Italian women do have a generous state-mandated maternity leave—six months, with the guarantee of a job for up to a year after the birth—much like their European counterparts, but that hasn’t exactly empowered them. Even though the law forbids it, employers don’t hesitate to ask job candidates if they have any intention of starting a family, and many small to midsize companies shun women of childbearing age, rather than risk having to keep a job open so long. For the minority who do work and also have children, finding adequate day care is such a challenge that more than half of all working women rely on grandmothers as the primary caregivers.
In Italy more than most other countries in Europe, there’s still a stigma attached to being a working mother. In rural areas especially, a working mom sending the kids off to a day-care center—if there is one—is frowned upon and seen as negligent. “Many traditional Italians feel that mothers are the best caregivers for young children,” explains University of Turin economist Daniela Del Boca, and that may translate into a situation where they are the only caregivers.
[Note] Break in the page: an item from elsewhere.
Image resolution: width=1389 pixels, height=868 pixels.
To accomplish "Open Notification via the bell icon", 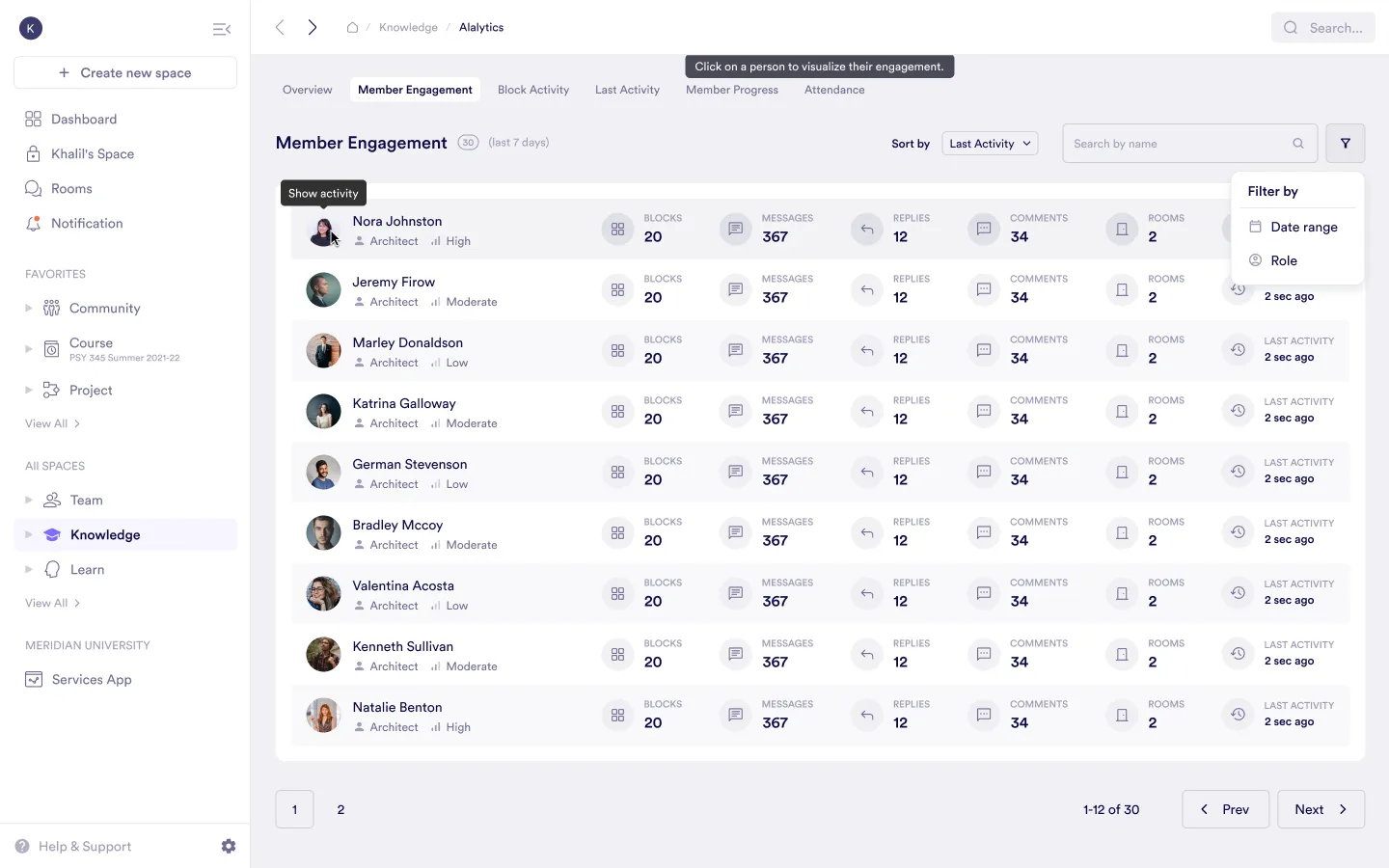I will (32, 223).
Even when the father is unemployed, the working mother often ends up bearing the entire burden of child rearing.
Ironically, despite this idealization of the Italian mother, Italy’s birthrate is the lowest in Europe, at 1.3 children. Women who must work feel they have to choose between the job and children. “If we want a career, we cannot easily manage it with more than one child,” says Viti, the retired schoolteacher. The low birthrate is a huge problem for an aging country where 15 percent of the GDP already goes to paying the pensions enjoyed by a staggering 22 percent of the population. Making it easier for mothers to work could make the difference between a viable economy and an inexorable decline in the quality of life for all Italians. The WEF report suggests that if even several hundred thousand of the country’s 6 million women were to enter the workforce, it could boost the nation’s GDP by 1 percent.
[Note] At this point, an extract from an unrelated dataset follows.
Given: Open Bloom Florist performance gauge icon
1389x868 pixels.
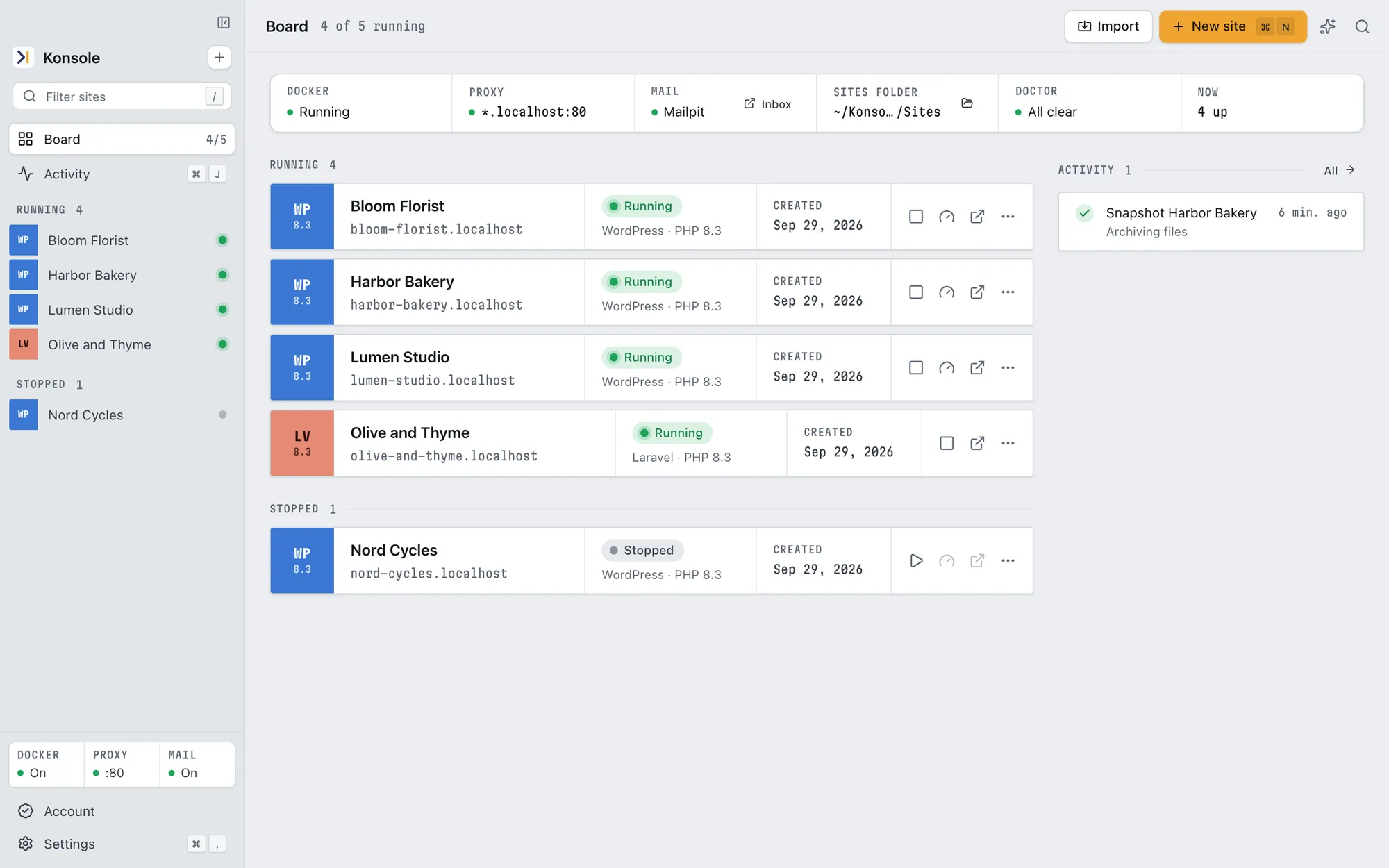Looking at the screenshot, I should [x=947, y=217].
But for Berlusconi the idea of an educated female workforce seems to be more of a joke than the key to economic progress. He appointed an ex-showgirl, Mara Carfagna, to be Italy’s minister of equal opportunity. Her topless-photo calendars still hang in the back halls of the Italian Parliament. Although she makes speeches promoting “equal rights and equal dignity” for women, Berlusconi himself is unapologetic on the topic. At a recent rally he said there was one way for women to ensure their future happiness and financial security: “Look for a wealthy boyfriend,” he told a shocked crowd. “This suggestion is not unrealistic.”
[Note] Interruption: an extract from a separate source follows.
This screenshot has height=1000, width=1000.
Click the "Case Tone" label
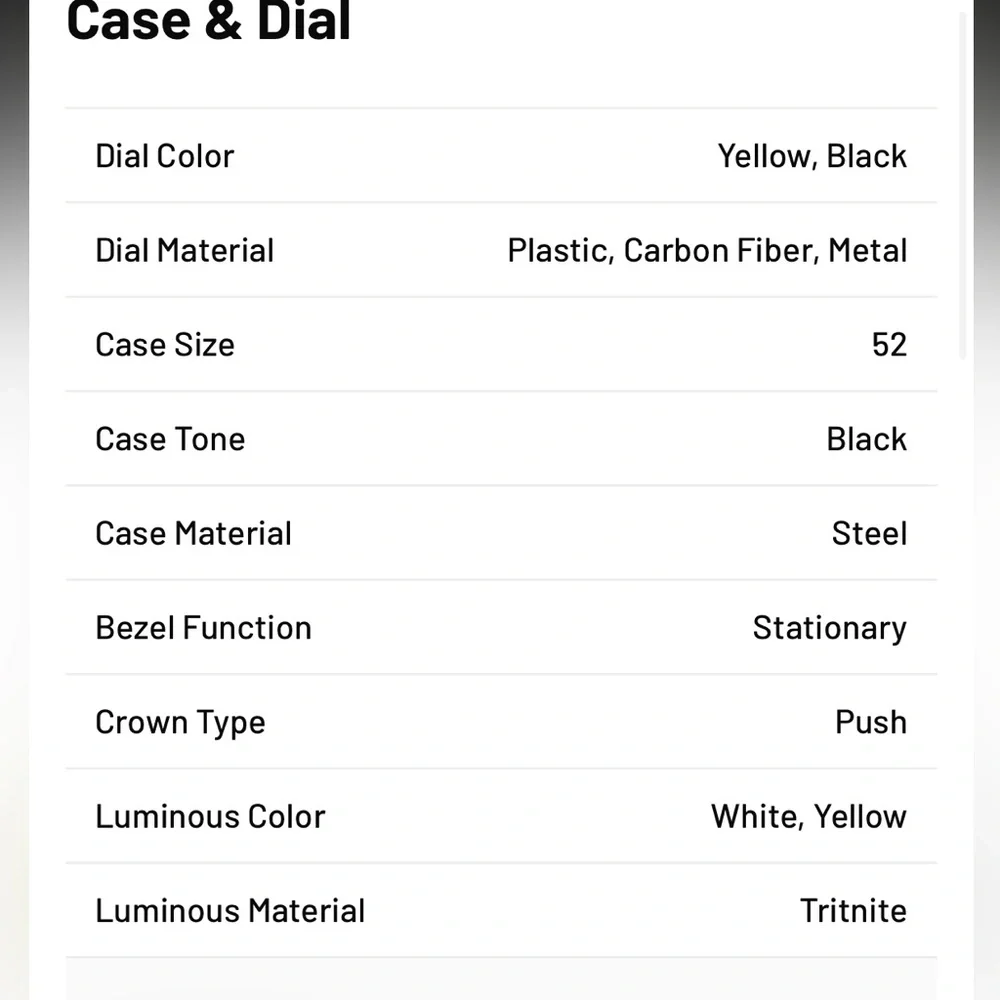click(169, 439)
A year ago, more than 100,000 women signed a petition titled “Berlusconi Offends Us.” He laughed it off, asking, “How can anyone say I don’t love women?” While some in the Catholic press have at last condemned Berlusconi’s escapades, calling him “ill,” such criticism is not tolerated in the vast swaths of media interests that the prime minister controls. When the soon-to-be ex–Mrs. Berlusconi, Veronica Lario, publicly protested her husband’s behavior, the response was swift. Several right-wing newspaper headlines called her an “ungrateful showgirl,” and splashed topless pictures of her from her former career on their front pages. (Yes, the nation’s first lady was also a topless actress.)
It’s clear that Berlusconi’s ouster—were it to happen—would weaken the toxic link between politics, the media, and gender discrimination. “His departure would send a relevant message,” says Del Boca. But it will take Italians of both genders to reprogram their way of thinking if any real progress is going to be made. And just changing the channel won’t be enough.